▶ _Provided records_

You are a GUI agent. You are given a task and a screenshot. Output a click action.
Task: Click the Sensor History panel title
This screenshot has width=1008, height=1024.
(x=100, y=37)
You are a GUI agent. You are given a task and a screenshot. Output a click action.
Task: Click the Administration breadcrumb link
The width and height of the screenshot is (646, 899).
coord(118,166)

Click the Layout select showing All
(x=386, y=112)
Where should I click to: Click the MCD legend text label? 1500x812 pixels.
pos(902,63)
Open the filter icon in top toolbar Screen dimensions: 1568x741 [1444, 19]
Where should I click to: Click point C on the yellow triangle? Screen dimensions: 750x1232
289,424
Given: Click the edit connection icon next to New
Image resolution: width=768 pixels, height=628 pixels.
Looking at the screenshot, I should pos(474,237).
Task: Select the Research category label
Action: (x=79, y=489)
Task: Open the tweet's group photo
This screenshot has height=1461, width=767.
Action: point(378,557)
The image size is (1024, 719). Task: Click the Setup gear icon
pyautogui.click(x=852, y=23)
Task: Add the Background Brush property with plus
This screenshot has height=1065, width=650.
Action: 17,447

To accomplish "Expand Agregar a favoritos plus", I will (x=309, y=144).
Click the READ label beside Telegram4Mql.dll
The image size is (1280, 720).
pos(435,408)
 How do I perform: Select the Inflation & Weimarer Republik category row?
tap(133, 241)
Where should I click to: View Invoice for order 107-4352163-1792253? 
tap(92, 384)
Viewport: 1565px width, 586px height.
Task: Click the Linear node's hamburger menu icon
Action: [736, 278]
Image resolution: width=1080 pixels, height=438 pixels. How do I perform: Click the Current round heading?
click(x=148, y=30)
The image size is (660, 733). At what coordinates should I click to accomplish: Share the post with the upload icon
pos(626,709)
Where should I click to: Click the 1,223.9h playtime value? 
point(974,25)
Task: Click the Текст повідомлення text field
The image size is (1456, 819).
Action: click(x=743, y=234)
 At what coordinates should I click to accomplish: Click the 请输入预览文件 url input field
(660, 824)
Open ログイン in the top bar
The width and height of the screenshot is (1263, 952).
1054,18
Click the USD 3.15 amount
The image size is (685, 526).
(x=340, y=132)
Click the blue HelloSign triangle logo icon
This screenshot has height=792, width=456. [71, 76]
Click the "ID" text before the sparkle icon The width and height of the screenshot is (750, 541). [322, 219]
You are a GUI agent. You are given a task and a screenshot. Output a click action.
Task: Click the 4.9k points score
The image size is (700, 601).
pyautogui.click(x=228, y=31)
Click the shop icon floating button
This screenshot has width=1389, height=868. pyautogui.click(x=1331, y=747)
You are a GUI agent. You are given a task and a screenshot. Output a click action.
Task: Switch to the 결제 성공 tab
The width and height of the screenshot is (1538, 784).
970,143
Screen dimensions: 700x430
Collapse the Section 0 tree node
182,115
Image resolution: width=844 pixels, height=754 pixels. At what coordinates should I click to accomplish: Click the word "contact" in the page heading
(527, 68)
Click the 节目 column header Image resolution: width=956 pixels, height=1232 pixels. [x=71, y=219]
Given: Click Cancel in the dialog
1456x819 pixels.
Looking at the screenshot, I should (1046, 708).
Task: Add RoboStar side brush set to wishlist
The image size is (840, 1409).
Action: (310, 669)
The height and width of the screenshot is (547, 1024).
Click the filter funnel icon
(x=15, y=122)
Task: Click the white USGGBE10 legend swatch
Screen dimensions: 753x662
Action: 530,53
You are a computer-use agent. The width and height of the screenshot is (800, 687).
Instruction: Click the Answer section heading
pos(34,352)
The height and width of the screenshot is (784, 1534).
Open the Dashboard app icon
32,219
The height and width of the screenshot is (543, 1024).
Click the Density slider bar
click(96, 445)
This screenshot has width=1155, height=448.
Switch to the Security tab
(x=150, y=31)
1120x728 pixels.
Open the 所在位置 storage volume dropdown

▶ _Exercise brief_
Please transcribe all of the items above word for word, keeping each line as it is.

▶ _Task result_
You are a GUI agent. You are given a task and a screenshot. Output a click action.
Task: Click the Sensor History panel title
This screenshot has width=1008, height=1024.
(x=100, y=37)
You are a GUI agent. You are given a task and a screenshot. Output a click action.
Task: Click the Administration breadcrumb link
The width and height of the screenshot is (646, 899).
coord(118,166)

Click the Layout select showing All
(x=386, y=112)
Where should I click to: Click the MCD legend text label? 1500x812 pixels.
pos(902,63)
Open the filter icon in top toolbar Screen dimensions: 1568x741 [1444, 19]
Where should I click to: Click point C on the yellow triangle? Screen dimensions: 750x1232
289,424
Given: Click the edit connection icon next to New
Image resolution: width=768 pixels, height=628 pixels.
Looking at the screenshot, I should pos(474,237).
Task: Select the Research category label
Action: (x=79, y=489)
Task: Open the tweet's group photo
This screenshot has height=1461, width=767.
Action: point(378,557)
The image size is (1024, 719). Task: Click the Setup gear icon
pyautogui.click(x=852, y=23)
Task: Add the Background Brush property with plus
This screenshot has height=1065, width=650.
Action: 17,447

To accomplish "Expand Agregar a favoritos plus", I will (x=309, y=144).
Click the READ label beside Telegram4Mql.dll
The image size is (1280, 720).
pos(435,408)
 How do I perform: Select the Inflation & Weimarer Republik category row?
tap(133, 241)
Where should I click to: View Invoice for order 107-4352163-1792253? 
tap(92, 384)
Viewport: 1565px width, 586px height.
Task: Click the Linear node's hamburger menu icon
Action: [736, 278]
Image resolution: width=1080 pixels, height=438 pixels. How do I perform: Click the Current round heading?
click(x=148, y=30)
The image size is (660, 733). At what coordinates should I click to accomplish: Share the post with the upload icon
pos(626,709)
Where should I click to: Click the 1,223.9h playtime value? 
point(974,25)
Task: Click the Текст повідомлення text field
The image size is (1456, 819).
Action: click(x=743, y=234)
 At what coordinates should I click to accomplish: Click the 请输入预览文件 url input field
(660, 824)
Open ログイン in the top bar
The width and height of the screenshot is (1263, 952).
1054,18
Click the USD 3.15 amount
The image size is (685, 526).
(x=340, y=132)
Click the blue HelloSign triangle logo icon
This screenshot has height=792, width=456. [71, 76]
Click the "ID" text before the sparkle icon The width and height of the screenshot is (750, 541). [322, 219]
You are a GUI agent. You are given a task and a screenshot. Output a click action.
Task: Click the 4.9k points score
The image size is (700, 601).
pyautogui.click(x=228, y=31)
Click the shop icon floating button
This screenshot has width=1389, height=868. pyautogui.click(x=1331, y=747)
You are a GUI agent. You are given a task and a screenshot. Output a click action.
Task: Switch to the 결제 성공 tab
The width and height of the screenshot is (1538, 784).
970,143
Screen dimensions: 700x430
Collapse the Section 0 tree node
182,115
Image resolution: width=844 pixels, height=754 pixels. At what coordinates should I click to accomplish: Click the word "contact" in the page heading
(527, 68)
Click the 节目 column header Image resolution: width=956 pixels, height=1232 pixels. [x=71, y=219]
Given: Click Cancel in the dialog
1456x819 pixels.
Looking at the screenshot, I should (1046, 708).
Task: Add RoboStar side brush set to wishlist
The image size is (840, 1409).
Action: (310, 669)
The height and width of the screenshot is (547, 1024).
Click the filter funnel icon
(x=15, y=122)
Task: Click the white USGGBE10 legend swatch
Screen dimensions: 753x662
Action: 530,53
You are a computer-use agent. The width and height of the screenshot is (800, 687).
Instruction: Click the Answer section heading
pos(34,352)
The height and width of the screenshot is (784, 1534).
Open the Dashboard app icon
32,219
The height and width of the screenshot is (543, 1024).
Click the Density slider bar
click(96, 445)
This screenshot has width=1155, height=448.
Switch to the Security tab
(x=150, y=31)
1120x728 pixels.
Open the 所在位置 storage volume dropdown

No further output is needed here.